There is, in my view, another powerful reason for locating the main provision of mental health care for students outside of the NHS and within the framework of the university.  I do not believe that it is conducive to the emotional development of young people to become mental health patients within the NHS unless there is absolutely no alternative.  The unfortunate reality is that becoming a patient in this context continues to carry with it strong associations of dependence and passivity and responsibility for one’s mental welfare is, to a greater or lesser extent, ceded to professionals. (While constant guidelines and arguments are put for more enlightened services, they are difficult to effect under current financial and staffing constraints.) At the level of psychological development, the main developmental themes through adolescence and early adulthood concern the evolution of a capacity to think for oneself, essentially the development of an independent mind.  This is entirely congruous with the educational remit of the university, where the capacity to think for oneself is promoted and encouraged.  This confluence of purpose makes the university an ideal environment place for many young people whose personal history has failed to equip them adequately for adulthood and who might otherwise break down or collapse under the ordinary demands of adult life. While the primary aim of universities is not, of course, therapeutic, the atmosphere of the university is one that encourages thinking and the cultivation of understanding and, as such, one might hope it would be more conducive to psychological growth and development; for some students, it might provide a second chance to develop some of the tools they will need later in life.

 

When a student’s mental health problems are sufficiently severe that they are no longer able to function as a student, they may be appropriately directed to the mainstream NHS.  However, while they are able to manage their studies, even if precariously, then I think that the most effective place for them to receive help is from within the university, with the support of external services such as the NHS

 

I would like to propose that, in its thinking about the effective and efficient provision of mental health provision for students, the government should consider the deployment of resources into front-line counselling services within universities. By this I do not mean the introduction of NHS mental health departments or units within universities. Rather I would envisage a joint venture between higher education and the NHS in which existing student counselling services might, in consultation with local NHS agencies, be expanded and reorganised to enable them to provide for the majority of the health care needs of students.
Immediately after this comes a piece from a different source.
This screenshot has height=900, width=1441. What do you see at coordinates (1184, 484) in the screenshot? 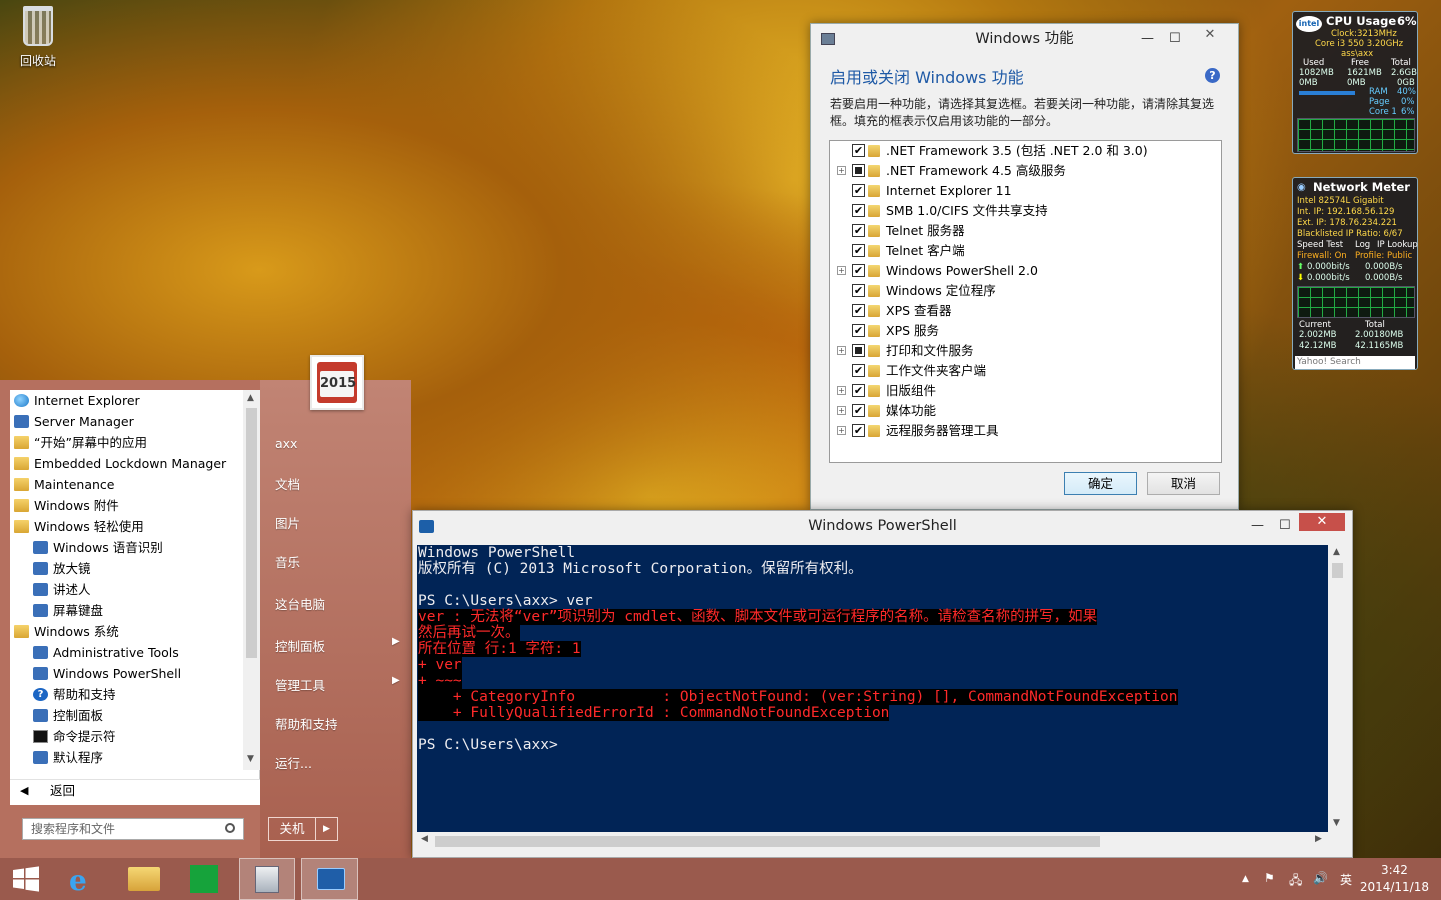
I see `cancel-button: 取消` at bounding box center [1184, 484].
One potential model for such partnership is where psychiatric sessions are directly funded to support a student counselling service.  Some services already have this structure. Liaison psychiatry initiatives may offer another model.

 

Formal assumption by student counselling services of an increased level of responsibility in relation to the mental health care of students would mean a greater scrutiny of competencies within student counselling services and might also mean that certain bureaucratic measures, for example ones akin to the Care Program Approach in the NHS, and other mechanisms to ensure good practice such as protocols for risk assessment, ‘key working’, and so on would become necessary.  (I understand that some of these are already integrated into some services.)

 

In conclusion, I believe that a working partnership between higher education and the NHS would be of mutual benefit to both agencies– for example, in terms of improving student retention and in the prevention of severe mental illness.  As I have already said, I do not think that this can be achieved without the considerable overhaul of existing student counselling services and while major changes in the structure and provision of services will inevitably arouse anxiety and concern, I think that radical change is necessary as well as desirable if student counselling within higher education is to continue to play the more significant role in the mental well-being of students as I think it should.